Re: Genomic Instability?
- From: Tim Tyler <seemysig@xxxxxxxxxxxxxx>
- Date: Sat, 17 Feb 2007 18:34:10 -0500 (EST)
Perplexed in Peoria wrote:
"Alan Meyer" <ameyer2@xxxxxxxxx> wrote in message news:er2i9t$m9q$1@xxxxxxxxxxxxxxxxxxxxxx
If I remember
correctly, in eukaryotes (or maybe it's just mammals?) the
uncorrected mutation rate is about 10 to the minus 9. That's 3
mutations in 3 billion base pairs that make up a human gamete.
My memory says it is about 20 times as large.
Of course that rate is significant, and it would be even larger
in some situations, like organisms living near sources of
radiation.
To the best of my knowledge however, chromosomal crossovers are
actually much more common. Every chromosome requires at least
one in order to complete meiosis, and IIRC the average is around
2.5. For humans with 23 chromosomes that gives us an average of
57.5 crossovers per gamete.
My memory says about 35 crossings-over. And it is not the case that
each chromosome requires one. I suspect that you got your figure
by adding 23 chromosomes to 35 crossings-over to get about 57.5
'genome pieces' which independently segregate.
In case it helps:
"Patterns of Meiotic Recombination in Human Fetal Oocytes"
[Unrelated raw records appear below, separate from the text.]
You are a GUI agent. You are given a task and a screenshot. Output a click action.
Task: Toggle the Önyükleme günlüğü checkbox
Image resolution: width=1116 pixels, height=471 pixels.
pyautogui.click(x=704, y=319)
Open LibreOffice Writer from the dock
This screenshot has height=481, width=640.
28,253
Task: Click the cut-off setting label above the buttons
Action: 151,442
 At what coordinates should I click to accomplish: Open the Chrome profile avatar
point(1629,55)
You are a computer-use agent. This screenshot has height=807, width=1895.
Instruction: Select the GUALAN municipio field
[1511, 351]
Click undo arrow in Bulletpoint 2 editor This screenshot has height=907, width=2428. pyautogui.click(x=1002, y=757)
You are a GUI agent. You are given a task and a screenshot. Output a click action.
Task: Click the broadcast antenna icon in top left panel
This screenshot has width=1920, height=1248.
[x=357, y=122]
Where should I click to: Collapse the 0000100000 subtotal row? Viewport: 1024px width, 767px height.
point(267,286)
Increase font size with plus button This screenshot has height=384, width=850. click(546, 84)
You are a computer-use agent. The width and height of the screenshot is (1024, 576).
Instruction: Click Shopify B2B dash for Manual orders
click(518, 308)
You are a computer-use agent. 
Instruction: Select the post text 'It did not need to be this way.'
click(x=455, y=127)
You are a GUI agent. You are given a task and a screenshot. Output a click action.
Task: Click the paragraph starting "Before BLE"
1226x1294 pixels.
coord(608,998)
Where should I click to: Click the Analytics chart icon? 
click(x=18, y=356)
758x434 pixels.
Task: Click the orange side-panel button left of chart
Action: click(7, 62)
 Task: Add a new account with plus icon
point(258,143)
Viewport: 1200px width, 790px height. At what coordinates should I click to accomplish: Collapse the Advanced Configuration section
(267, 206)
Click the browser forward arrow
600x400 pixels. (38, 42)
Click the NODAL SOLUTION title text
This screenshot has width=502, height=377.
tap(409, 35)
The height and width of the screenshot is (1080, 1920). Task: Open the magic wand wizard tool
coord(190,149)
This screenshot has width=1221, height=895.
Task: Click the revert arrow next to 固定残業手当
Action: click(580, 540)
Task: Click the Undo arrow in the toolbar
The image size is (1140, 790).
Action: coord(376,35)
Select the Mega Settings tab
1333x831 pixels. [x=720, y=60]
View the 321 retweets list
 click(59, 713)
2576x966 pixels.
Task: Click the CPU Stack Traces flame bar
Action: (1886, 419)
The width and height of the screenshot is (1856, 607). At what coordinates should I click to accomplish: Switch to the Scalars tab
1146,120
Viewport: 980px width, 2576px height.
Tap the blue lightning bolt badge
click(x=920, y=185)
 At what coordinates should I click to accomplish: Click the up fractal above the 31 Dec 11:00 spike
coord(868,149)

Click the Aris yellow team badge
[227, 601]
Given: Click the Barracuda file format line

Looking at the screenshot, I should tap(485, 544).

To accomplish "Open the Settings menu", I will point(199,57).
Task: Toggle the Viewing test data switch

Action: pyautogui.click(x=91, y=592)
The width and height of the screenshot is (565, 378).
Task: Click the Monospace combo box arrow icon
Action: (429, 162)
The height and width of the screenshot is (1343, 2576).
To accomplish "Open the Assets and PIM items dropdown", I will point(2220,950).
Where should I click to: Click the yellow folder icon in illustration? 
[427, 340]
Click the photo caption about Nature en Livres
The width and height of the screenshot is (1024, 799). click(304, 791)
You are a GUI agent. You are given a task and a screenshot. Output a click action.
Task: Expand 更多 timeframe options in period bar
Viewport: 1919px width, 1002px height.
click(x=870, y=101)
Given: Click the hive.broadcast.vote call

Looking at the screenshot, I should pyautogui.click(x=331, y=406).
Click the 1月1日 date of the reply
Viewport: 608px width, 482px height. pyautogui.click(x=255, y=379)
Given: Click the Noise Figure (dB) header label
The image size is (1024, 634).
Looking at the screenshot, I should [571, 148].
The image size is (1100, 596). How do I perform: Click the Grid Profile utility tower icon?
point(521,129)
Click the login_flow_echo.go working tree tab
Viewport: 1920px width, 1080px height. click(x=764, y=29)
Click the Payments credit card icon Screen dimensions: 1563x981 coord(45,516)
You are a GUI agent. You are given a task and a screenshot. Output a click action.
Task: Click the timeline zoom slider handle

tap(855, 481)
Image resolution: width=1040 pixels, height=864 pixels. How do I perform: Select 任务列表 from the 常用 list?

http://www.pubmedcentral.nih.gov/articlerender.fcgi?artid=379134
.....gives averages of 70 crossovers in the female and 50 in the male
for a total of 120 crossovers per individual per generation.
"Estimate of the Mutation Rate per Nucleotide in Humans"
http://www.genetics.org/cgi/content/full/156/1/297
.....gives 175 mutations per generation.
To address the original: "In fact, the number of point mutations
per generation in humans is a couple times larger than the
number of crossings-over." - table 4 in that paper gives
estimates of the mutation rate for different classes of
mutation. Around 90% appear to be SNPs.